* Begin *

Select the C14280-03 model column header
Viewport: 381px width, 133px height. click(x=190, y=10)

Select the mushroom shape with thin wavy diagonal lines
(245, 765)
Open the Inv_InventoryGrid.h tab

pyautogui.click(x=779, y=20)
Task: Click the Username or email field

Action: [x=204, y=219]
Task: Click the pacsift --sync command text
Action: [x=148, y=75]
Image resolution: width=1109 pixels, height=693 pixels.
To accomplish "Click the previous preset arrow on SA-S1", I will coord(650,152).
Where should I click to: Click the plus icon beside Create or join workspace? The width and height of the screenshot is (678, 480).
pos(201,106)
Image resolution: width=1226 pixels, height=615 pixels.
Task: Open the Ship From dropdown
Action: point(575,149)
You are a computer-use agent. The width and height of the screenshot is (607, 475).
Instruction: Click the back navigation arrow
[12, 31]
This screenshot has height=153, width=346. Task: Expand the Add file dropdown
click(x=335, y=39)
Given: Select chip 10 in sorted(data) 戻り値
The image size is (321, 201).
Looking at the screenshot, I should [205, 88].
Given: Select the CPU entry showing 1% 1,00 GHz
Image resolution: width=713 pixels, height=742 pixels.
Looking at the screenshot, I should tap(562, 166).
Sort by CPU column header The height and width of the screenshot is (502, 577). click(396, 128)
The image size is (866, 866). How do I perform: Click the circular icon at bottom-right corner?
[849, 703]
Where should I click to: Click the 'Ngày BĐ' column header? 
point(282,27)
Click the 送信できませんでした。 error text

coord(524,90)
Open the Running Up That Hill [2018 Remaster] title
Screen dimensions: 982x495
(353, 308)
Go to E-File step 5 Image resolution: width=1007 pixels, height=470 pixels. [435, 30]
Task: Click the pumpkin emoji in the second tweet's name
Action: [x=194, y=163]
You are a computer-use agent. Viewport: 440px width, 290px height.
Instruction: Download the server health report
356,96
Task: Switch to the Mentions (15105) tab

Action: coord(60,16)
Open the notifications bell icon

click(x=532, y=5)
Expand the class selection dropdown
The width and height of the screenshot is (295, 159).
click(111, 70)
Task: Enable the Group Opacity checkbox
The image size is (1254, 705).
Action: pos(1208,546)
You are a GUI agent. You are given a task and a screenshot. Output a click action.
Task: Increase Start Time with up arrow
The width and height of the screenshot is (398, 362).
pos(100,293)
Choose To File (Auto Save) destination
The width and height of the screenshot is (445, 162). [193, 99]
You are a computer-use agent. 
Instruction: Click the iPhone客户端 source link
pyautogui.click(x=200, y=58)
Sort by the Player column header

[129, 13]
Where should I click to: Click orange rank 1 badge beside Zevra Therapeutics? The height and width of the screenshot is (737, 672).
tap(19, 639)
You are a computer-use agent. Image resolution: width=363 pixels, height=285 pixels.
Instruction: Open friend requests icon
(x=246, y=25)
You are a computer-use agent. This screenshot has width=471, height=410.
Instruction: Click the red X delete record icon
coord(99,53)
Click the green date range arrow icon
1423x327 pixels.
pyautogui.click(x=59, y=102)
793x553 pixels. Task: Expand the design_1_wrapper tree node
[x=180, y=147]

* End *

_Exercise requirements_. Rewrite the data above as a numbered list, one line per item, and leave out the blank lines.

_Written answer_.
1. Select the C14280-03 model column header
2. Viewport: 381px width, 133px height. click(x=190, y=10)
3. Select the mushroom shape with thin wavy diagonal lines
4. (245, 765)
5. Open the Inv_InventoryGrid.h tab
6. pyautogui.click(x=779, y=20)
7. Task: Click the Username or email field
8. Action: [x=204, y=219]
9. Task: Click the pacsift --sync command text
10. Action: [x=148, y=75]
11. Image resolution: width=1109 pixels, height=693 pixels.
12. To accomplish "Click the previous preset arrow on SA-S1", I will coord(650,152).
13. Where should I click to: Click the plus icon beside Create or join workspace? The width and height of the screenshot is (678, 480).
14. pos(201,106)
15. Image resolution: width=1226 pixels, height=615 pixels.
16. Task: Open the Ship From dropdown
17. Action: point(575,149)
18. You are a computer-use agent. The width and height of the screenshot is (607, 475).
19. Instruction: Click the back navigation arrow
20. [12, 31]
21. This screenshot has height=153, width=346. Task: Expand the Add file dropdown
22. click(x=335, y=39)
23. Given: Select chip 10 in sorted(data) 戻り値
24. The image size is (321, 201).
25. Looking at the screenshot, I should [205, 88].
26. Given: Select the CPU entry showing 1% 1,00 GHz
27. Image resolution: width=713 pixels, height=742 pixels.
28. Looking at the screenshot, I should tap(562, 166).
29. Sort by CPU column header The height and width of the screenshot is (502, 577). click(396, 128)
30. The image size is (866, 866). How do I perform: Click the circular icon at bottom-right corner?
31. [849, 703]
32. Where should I click to: Click the 'Ngày BĐ' column header? 
33. point(282,27)
34. Click the 送信できませんでした。 error text
35. coord(524,90)
36. Open the Running Up That Hill [2018 Remaster] title
37. Screen dimensions: 982x495
38. (353, 308)
39. Go to E-File step 5 Image resolution: width=1007 pixels, height=470 pixels. [435, 30]
40. Task: Click the pumpkin emoji in the second tweet's name
41. Action: [x=194, y=163]
42. You are a computer-use agent. Viewport: 440px width, 290px height.
43. Instruction: Download the server health report
44. 356,96
45. Task: Switch to the Mentions (15105) tab
46. Action: coord(60,16)
47. Open the notifications bell icon
48. click(x=532, y=5)
49. Expand the class selection dropdown
50. The width and height of the screenshot is (295, 159).
51. click(111, 70)
52. Task: Enable the Group Opacity checkbox
53. The image size is (1254, 705).
54. Action: pos(1208,546)
55. You are a GUI agent. You are given a task and a screenshot. Output a click action.
56. Task: Increase Start Time with up arrow
57. The width and height of the screenshot is (398, 362).
58. pos(100,293)
59. Choose To File (Auto Save) destination
60. The width and height of the screenshot is (445, 162). [193, 99]
61. You are a computer-use agent. 
62. Instruction: Click the iPhone客户端 source link
63. pyautogui.click(x=200, y=58)
64. Sort by the Player column header
65. [129, 13]
66. Where should I click to: Click orange rank 1 badge beside Zevra Therapeutics? The height and width of the screenshot is (737, 672).
67. tap(19, 639)
68. You are a computer-use agent. Image resolution: width=363 pixels, height=285 pixels.
69. Instruction: Open friend requests icon
70. (x=246, y=25)
71. You are a computer-use agent. This screenshot has width=471, height=410.
72. Instruction: Click the red X delete record icon
73. coord(99,53)
74. Click the green date range arrow icon
75. 1423x327 pixels.
76. pyautogui.click(x=59, y=102)
77. 793x553 pixels. Task: Expand the design_1_wrapper tree node
78. [x=180, y=147]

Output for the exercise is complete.